Diasporas provide the uprooted masses a home away from home and a sense of belonging. Along with preserving their heritage, culture, and identity, diasporas also play an important role in enriching their adoptive homes by contributing to the cultural, religious, linguistic, and ethnic diversity. Furthermore, many diasporic groups become politically active in an effort to influence policymaking not only in their adoptive homes, but to also bring about change in their countries of origin by contributing to democratization and promotion of human rights.

However, when it comes to conflict resolution, diasporic groups, wittingly or unwittingly, seem to do more harm than good. The United States – as a major player in international affairs and home to a political system that is highly conducive to lobbying activities – provides a good case for examining diasporas’ role in conflict resolution (or perpetuation) in their native homes. Such lobbying activities and power contests are apparent among the Armenian and Azerbaijani diasporas in the US. Large segments of both diasporas have adopted quite an intransigent stance on the Nagorno-Karabakh conflict, thus partly contributing to the setbacks in the peace process.

Armenian-Americans constitute a larger and more established diasporic group in the US. The tragic history of persecution has been central to forming a distinct identity for the Armenian diaspora and has guided many of its activities. Shortly after the Nagorno-Karabakh war broke out, the Armenian diaspora, which views homeland Armenia’s security through the prism of genocide by Turks, adjusted its activities accordingly.

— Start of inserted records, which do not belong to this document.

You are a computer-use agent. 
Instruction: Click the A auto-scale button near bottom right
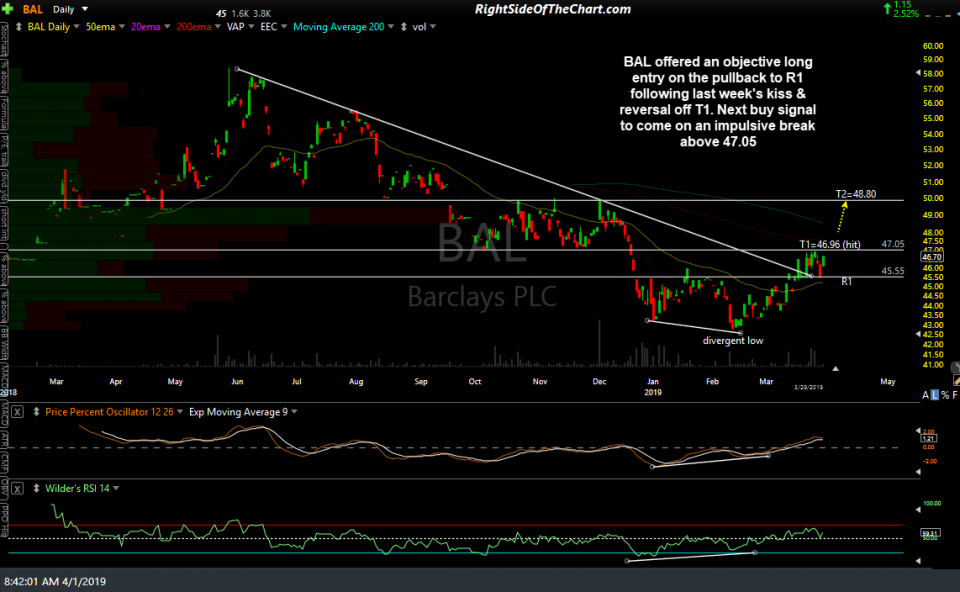click(x=925, y=395)
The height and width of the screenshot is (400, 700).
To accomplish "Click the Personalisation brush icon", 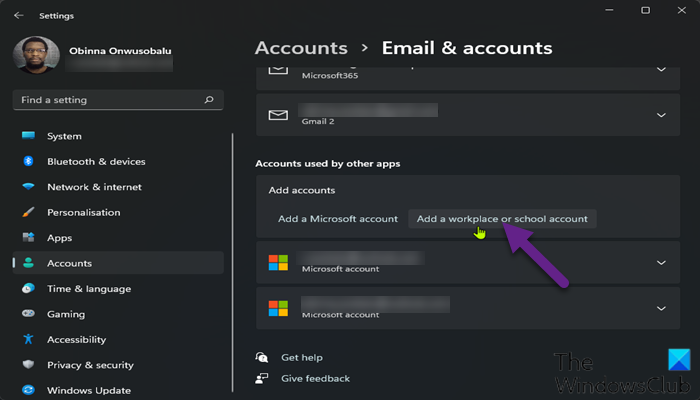I will 28,212.
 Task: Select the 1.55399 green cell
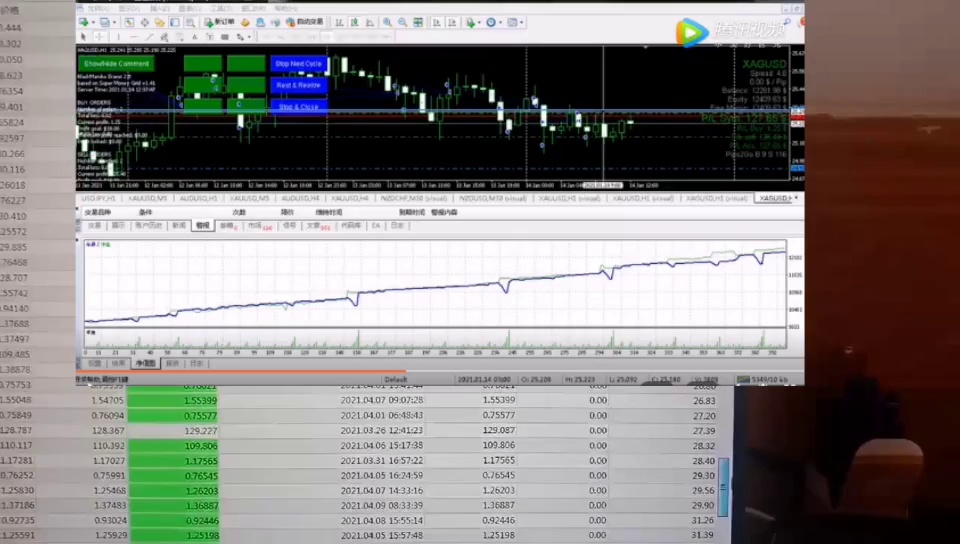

For example, the Armenian diaspora played a (not insignificant) role in the resignation of President Levon Ter-Petrossian, a moderate who was ready to make concessions on the Nagorno-Karabakh and sought, albeit unsuccessfully, to normalize relations with Turkey, even if that meant deemphasizing the genocide issue. To the Armenian diaspora, for whom the 1915 genocide constitutes a significant part of their identity and a major mobilizing cause, reconciling with Turkey (and their Turkic Azerbaijani kin) at the cost of relegating the issue of genocide was inconceivable. The diaspora, therefore, sought to support and strengthen the more nationalistic politicians in the government who were less yielding on the Nagorno-Karabakh issue and more in-sync with the diaspora’s efforts of genocide recognition.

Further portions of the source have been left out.